* _SOURCE RECORDS_:

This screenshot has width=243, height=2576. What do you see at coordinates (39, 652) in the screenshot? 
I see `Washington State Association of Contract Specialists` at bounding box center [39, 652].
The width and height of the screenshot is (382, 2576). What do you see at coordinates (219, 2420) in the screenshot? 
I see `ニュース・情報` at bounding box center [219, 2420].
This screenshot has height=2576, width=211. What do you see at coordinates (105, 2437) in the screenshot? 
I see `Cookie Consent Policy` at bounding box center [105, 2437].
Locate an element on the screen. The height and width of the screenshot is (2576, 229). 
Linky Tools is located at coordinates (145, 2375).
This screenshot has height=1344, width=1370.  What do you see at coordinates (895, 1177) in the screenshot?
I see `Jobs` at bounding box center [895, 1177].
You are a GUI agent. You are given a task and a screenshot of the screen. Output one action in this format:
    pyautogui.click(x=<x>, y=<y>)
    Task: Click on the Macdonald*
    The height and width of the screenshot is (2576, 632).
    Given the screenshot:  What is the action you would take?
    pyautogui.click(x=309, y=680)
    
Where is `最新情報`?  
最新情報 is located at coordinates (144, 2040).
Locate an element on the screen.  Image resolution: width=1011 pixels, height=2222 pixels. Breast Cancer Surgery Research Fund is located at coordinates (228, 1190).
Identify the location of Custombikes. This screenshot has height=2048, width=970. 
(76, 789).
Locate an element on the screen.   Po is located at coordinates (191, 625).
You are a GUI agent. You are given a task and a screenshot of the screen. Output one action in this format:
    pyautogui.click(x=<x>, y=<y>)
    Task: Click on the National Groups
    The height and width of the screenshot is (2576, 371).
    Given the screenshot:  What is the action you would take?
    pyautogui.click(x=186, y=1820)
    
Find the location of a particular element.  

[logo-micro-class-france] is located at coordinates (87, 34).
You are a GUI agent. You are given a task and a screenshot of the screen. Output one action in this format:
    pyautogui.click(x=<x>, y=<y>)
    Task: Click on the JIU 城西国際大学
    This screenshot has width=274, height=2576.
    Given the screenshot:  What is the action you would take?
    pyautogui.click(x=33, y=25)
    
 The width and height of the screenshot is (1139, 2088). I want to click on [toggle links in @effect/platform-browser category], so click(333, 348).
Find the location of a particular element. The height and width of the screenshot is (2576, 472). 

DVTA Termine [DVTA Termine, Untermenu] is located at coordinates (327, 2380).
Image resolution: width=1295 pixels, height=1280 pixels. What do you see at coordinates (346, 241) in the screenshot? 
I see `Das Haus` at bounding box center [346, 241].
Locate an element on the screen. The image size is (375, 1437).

* _EXERCISE INSTRUCTIONS_: Copy the entire listing above word for word, keeping every line.

* _SOLUTION TO THIS EXERCISE_:
This screenshot has width=243, height=2576. What do you see at coordinates (39, 652) in the screenshot? 
I see `Washington State Association of Contract Specialists` at bounding box center [39, 652].
The width and height of the screenshot is (382, 2576). What do you see at coordinates (219, 2420) in the screenshot? 
I see `ニュース・情報` at bounding box center [219, 2420].
This screenshot has height=2576, width=211. What do you see at coordinates (105, 2437) in the screenshot? 
I see `Cookie Consent Policy` at bounding box center [105, 2437].
Locate an element on the screen. The height and width of the screenshot is (2576, 229). 
Linky Tools is located at coordinates (145, 2375).
This screenshot has height=1344, width=1370.  What do you see at coordinates (895, 1177) in the screenshot?
I see `Jobs` at bounding box center [895, 1177].
You are a GUI agent. You are given a task and a screenshot of the screen. Output one action in this format:
    pyautogui.click(x=<x>, y=<y>)
    Task: Click on the Macdonald*
    The height and width of the screenshot is (2576, 632).
    Given the screenshot:  What is the action you would take?
    pyautogui.click(x=309, y=680)
    
Where is `最新情報`?  
最新情報 is located at coordinates (144, 2040).
Locate an element on the screen.  Image resolution: width=1011 pixels, height=2222 pixels. Breast Cancer Surgery Research Fund is located at coordinates (228, 1190).
Identify the location of Custombikes. This screenshot has height=2048, width=970. 
(76, 789).
Locate an element on the screen.   Po is located at coordinates (191, 625).
You are a GUI agent. You are given a task and a screenshot of the screen. Output one action in this format:
    pyautogui.click(x=<x>, y=<y>)
    Task: Click on the National Groups
    The height and width of the screenshot is (2576, 371).
    Given the screenshot:  What is the action you would take?
    pyautogui.click(x=186, y=1820)
    
Find the location of a particular element.  

[logo-micro-class-france] is located at coordinates (87, 34).
You are a GUI agent. You are given a task and a screenshot of the screen. Output one action in this format:
    pyautogui.click(x=<x>, y=<y>)
    Task: Click on the JIU 城西国際大学
    This screenshot has width=274, height=2576.
    Given the screenshot:  What is the action you would take?
    pyautogui.click(x=33, y=25)
    
 The width and height of the screenshot is (1139, 2088). I want to click on [toggle links in @effect/platform-browser category], so click(333, 348).
Find the location of a particular element. The height and width of the screenshot is (2576, 472). 

DVTA Termine [DVTA Termine, Untermenu] is located at coordinates (327, 2380).
Image resolution: width=1295 pixels, height=1280 pixels. What do you see at coordinates (346, 241) in the screenshot? 
I see `Das Haus` at bounding box center [346, 241].
Locate an element on the screen. The image size is (375, 1437).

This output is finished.